Susanne Janssen
From Living City
Is it worth it to live 17 days and nights in a tent in the Arctic’s
freezing climate in western Greenland, fighting bone-chilling wind gusts,
eating canned food and staring at a shiny white glacier, from dawn until dusk
just waiting for it to calve? For Jeff Orlowski, director of the documentary
Chasing Ice, the answer is a resounding yes. The vigil was worth it. Jeff and
his co-cameraman were ready with cameras poised when a huge piece of the
Ilulissat glacier, similar in size to the lower tip of Manhattan with ice
higher than its skyscrapers — broke off and floated into the ocean. The
photographers filmed the largest calving of a glacier so far. “It was an
amazing, miraculous, horrible event,” says Orlowski. For five years, he
accompanied photographer James Balog on the Extreme Ice Survey project. What
started as a student project for YouTube videos and promotional material, ended
up as a documentary that won an award at the Sundance Film Festival in 2012.

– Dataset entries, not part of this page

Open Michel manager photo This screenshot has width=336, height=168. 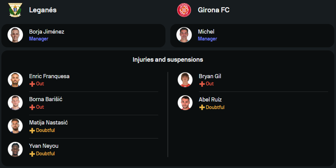point(184,35)
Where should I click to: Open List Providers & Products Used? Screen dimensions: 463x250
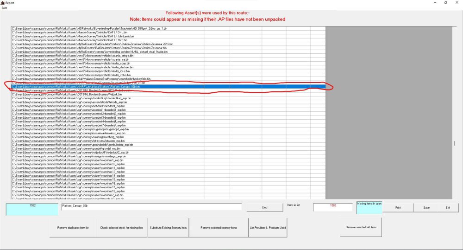coord(268,228)
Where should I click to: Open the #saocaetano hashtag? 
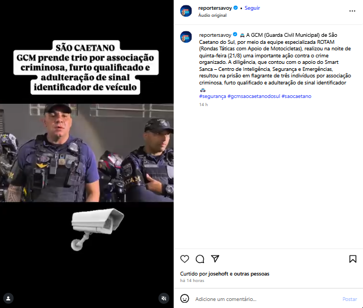296,96

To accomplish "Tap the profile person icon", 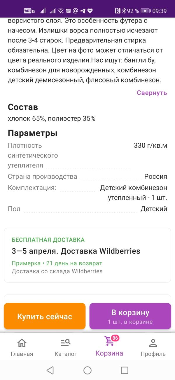I will coord(153,343).
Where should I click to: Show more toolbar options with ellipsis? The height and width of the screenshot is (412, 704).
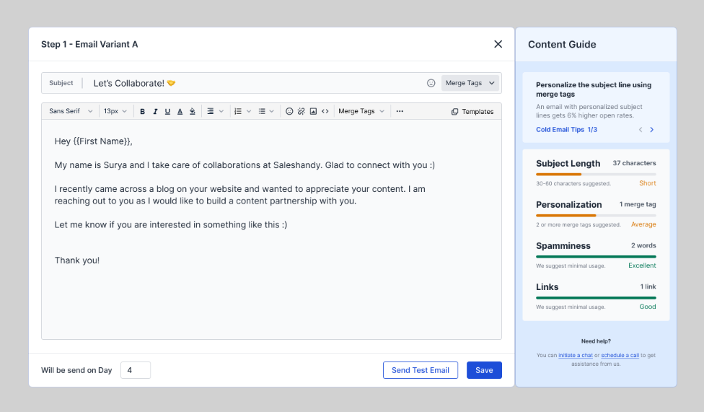(400, 111)
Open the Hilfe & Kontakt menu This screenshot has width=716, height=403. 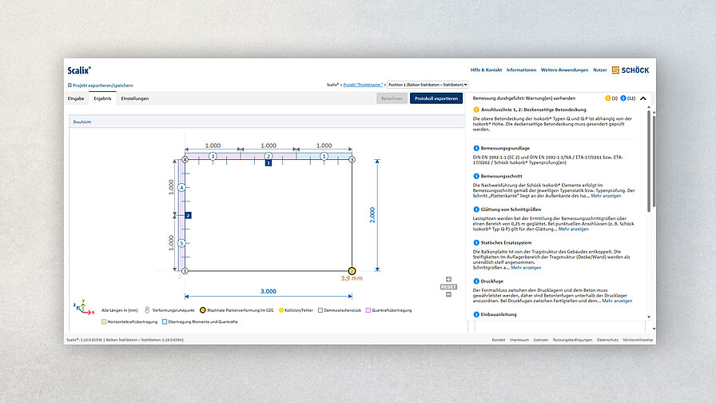click(x=486, y=70)
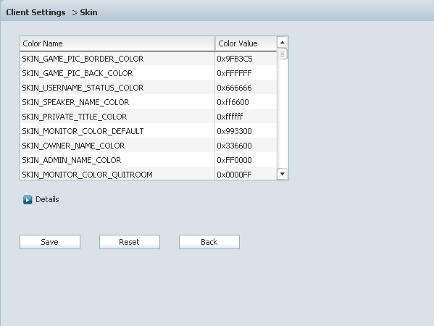Click the scroll down arrow of color list
Screen dimensions: 434x326
283,174
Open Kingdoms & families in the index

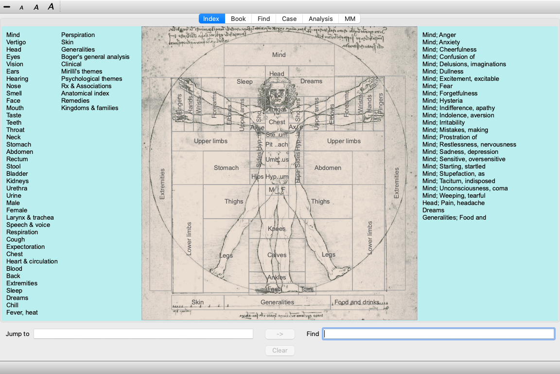(89, 108)
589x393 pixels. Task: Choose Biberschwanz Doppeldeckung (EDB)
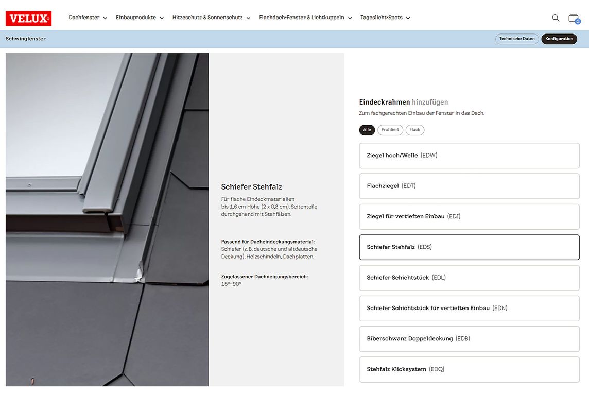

The final song “Before My Time,” sung by Scarlett Johansson, was an Academy
nominee for best original song at the Oscars this year.
Chasing Ice causes the same reaction in the audience: Amazing!
Miraculous! Horrible! It documents the melting of 18 glaciers in Greenland,
Iceland, Alaska, Canada and the Rocky Mountains over a five-year period, from
2007 to 2012. James Balog, a Colorado-based photographer and environmentalist,
had the ambitious idea of installing cameras that would shoot pictures every
half hour as long as it was daylight to document the changes over the years as
part of the Extreme Ice Survey sponsored by National Geographic and other
entities. He encountered a lot of difficulties — some cameras didn’t work in
the cold or were destroyed by storm gusts. New techniques had to be improvised,
not to mention struggling with a knee injury. In spite of the obstacles he held
on to his idea of giving visual proof of the change in the glacier system which
in turn would be an indicator of the change in the global climate, considered
no longer a normal fluctuation, but a man-made deviation that may be
irreversible.
Jeff Orlowski needed tenacity, too. “It took me a year and a half to
persuade James Balog to make the movie,” he remarked during a presentation of
Chasing Ice at the University of Southern California in Los Angeles. When he
started in 2007, he was still a student at Stanford University in San
Francisco, 24 years old and without experience. But his first trailer on the
project convinced Balog, and both shared in the mission to show the beauty and
the fragility of this unique landscape, which in part is already gone forever.
The time-lapse pictures shot by the installed cameras show that within five
years the glaciers have retreated at a dramatic rate. Year round ice-covered
hills are now bare rocks in the summer, and the1,000-year-old ice structure is
melting.
With its message, Chasing Ice takes a stand, but that was not the
primary intention of Jeff Orlowski: “I wanted to create a portrait of James
Balog as an artist,” he recalls. He did not want his first movie branded as an
“environmental” work, “because then everybody puts you in the drawer.” But the
amazing, miraculous and horrible scenes changed his mind. Now he wants to show
the truth. He wants to stand up against the thinking that there is no proof
that climate change is caused by our lifestyle: the increase in CO2 levels due
to emissions from fossil fuel combustion; the imbalance in the atmosphere due
to emissions from animal agriculture and deforestation. “Now 97% of the
scientists agree that climate change is man-made,” affirms Orlowski. He is
convinced that people should think about it — and work together to reverse the
negative impact of their lifestyle on our world.